Skip the pictures and retype exactly the lines from the one holding "This screenshot has width=1024, height=768." through the end of the entries.

╭─ Records for this task

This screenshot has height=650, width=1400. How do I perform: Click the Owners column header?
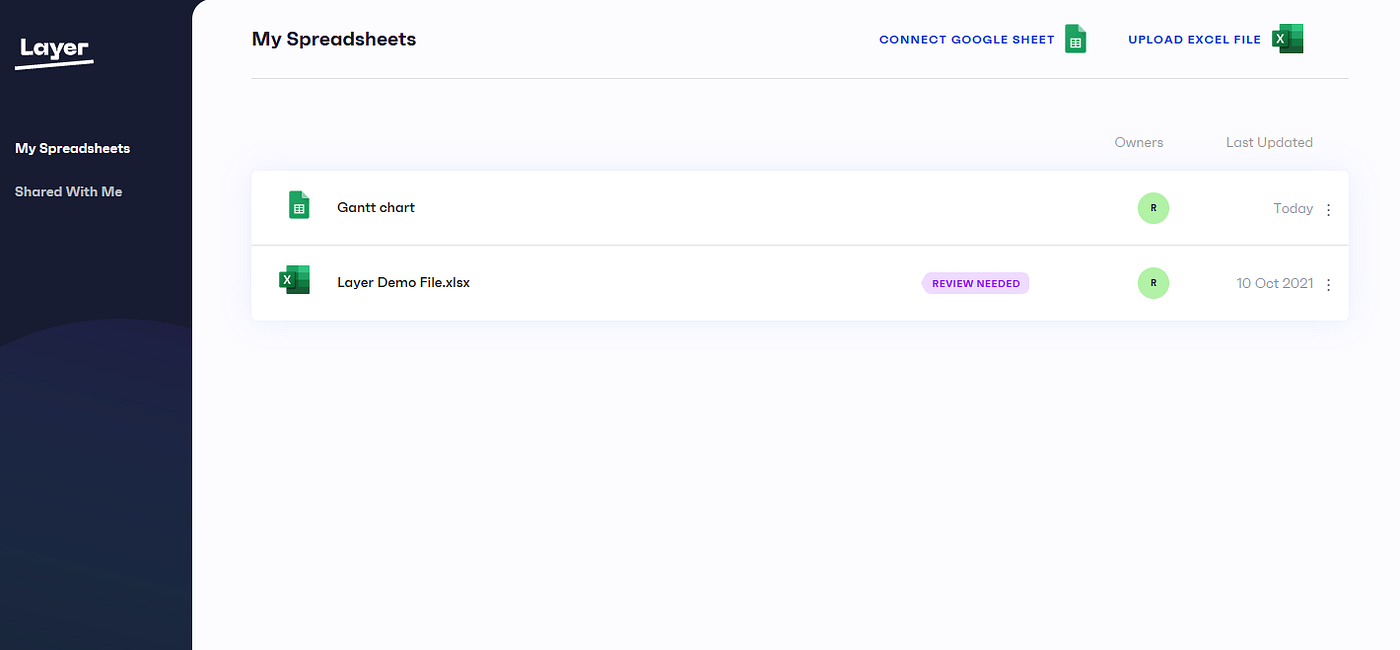tap(1138, 142)
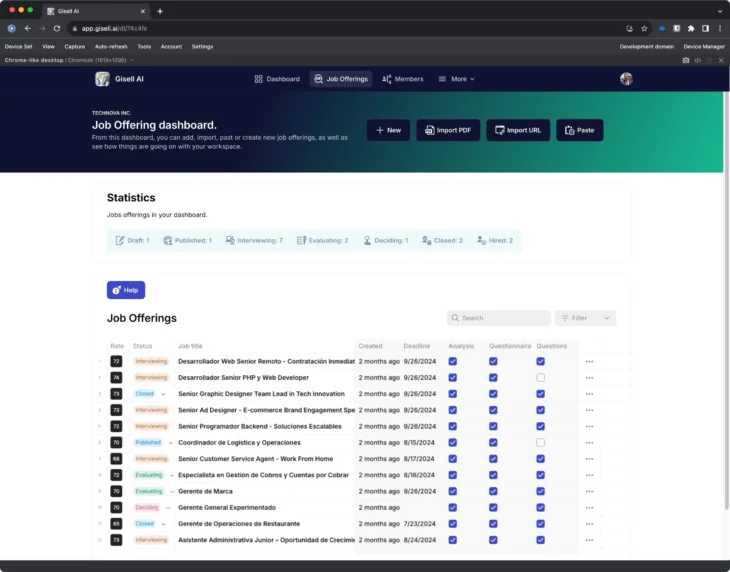Click the Import URL button

click(x=518, y=130)
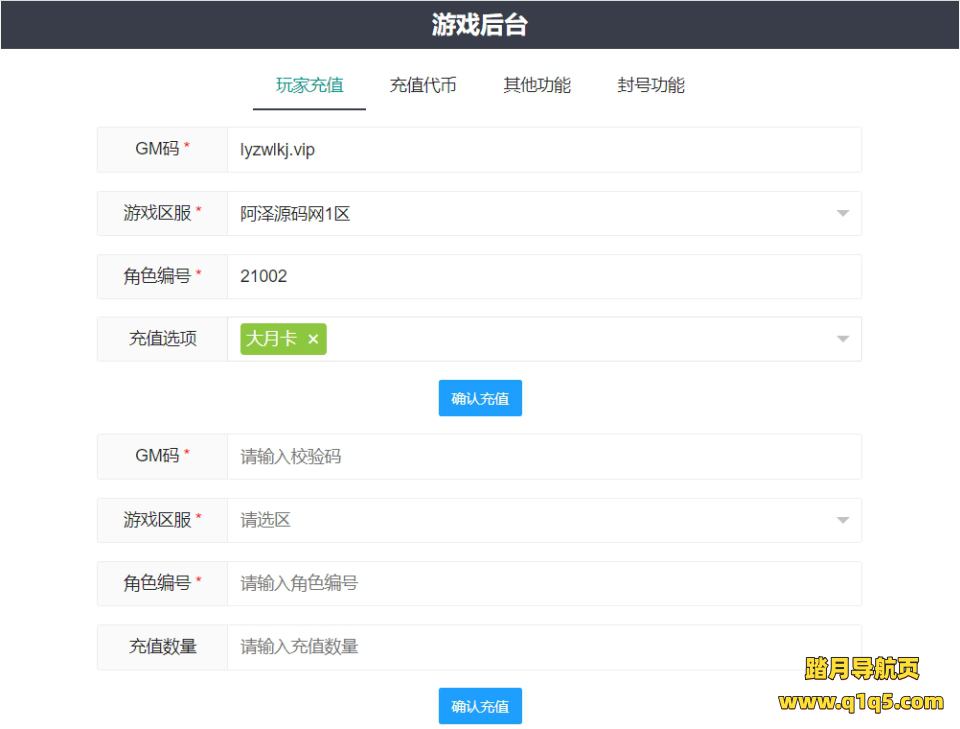Click the empty 请输入校验码 GM码 field
The width and height of the screenshot is (960, 729).
click(x=543, y=456)
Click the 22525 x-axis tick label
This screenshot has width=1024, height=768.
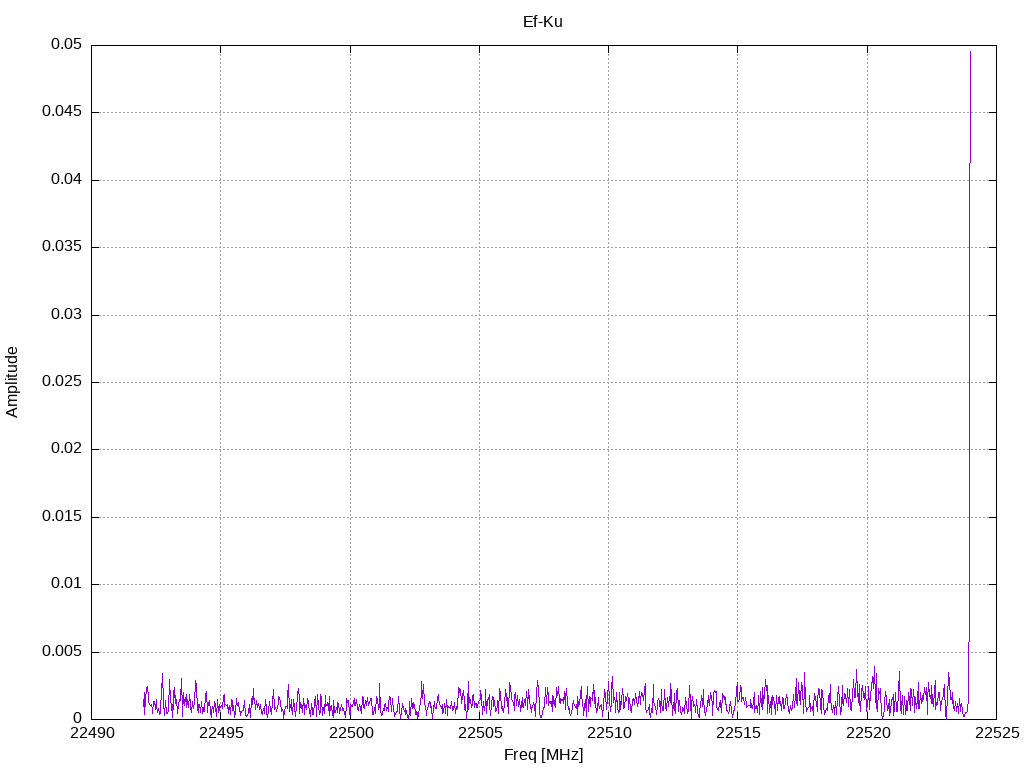996,734
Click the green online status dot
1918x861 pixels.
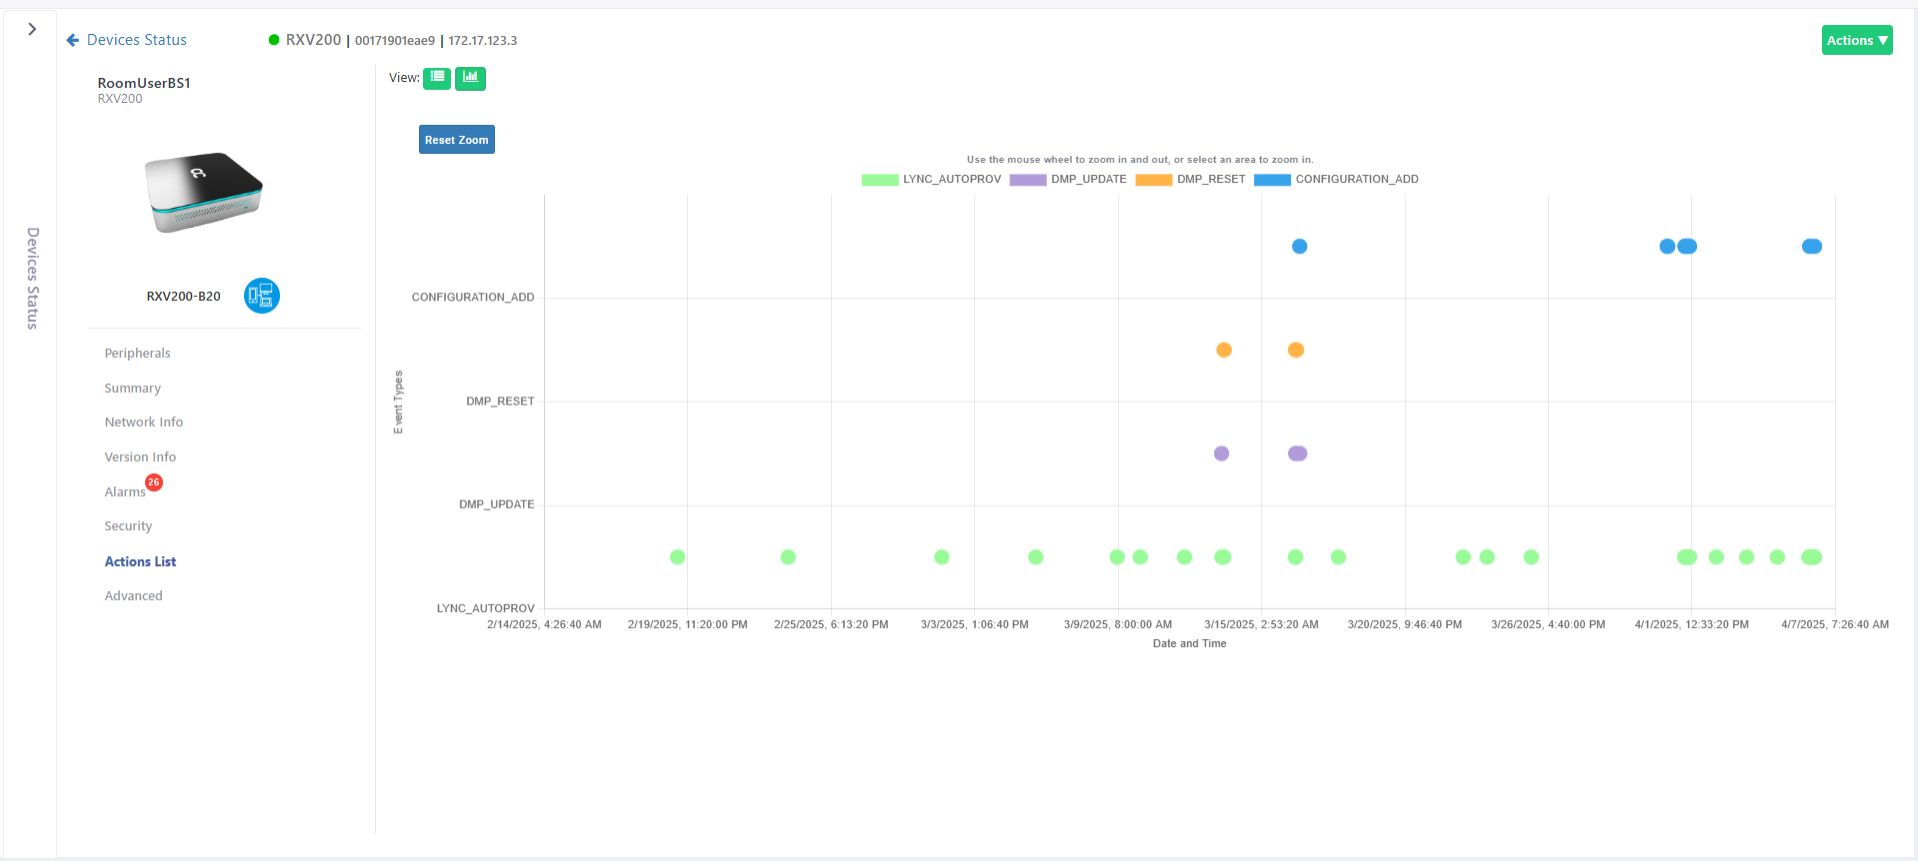(274, 40)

╰─

- _Exercise response_:
This screenshot has width=1024, height=768.
996,734
Click the green online status dot
1918x861 pixels.
(274, 40)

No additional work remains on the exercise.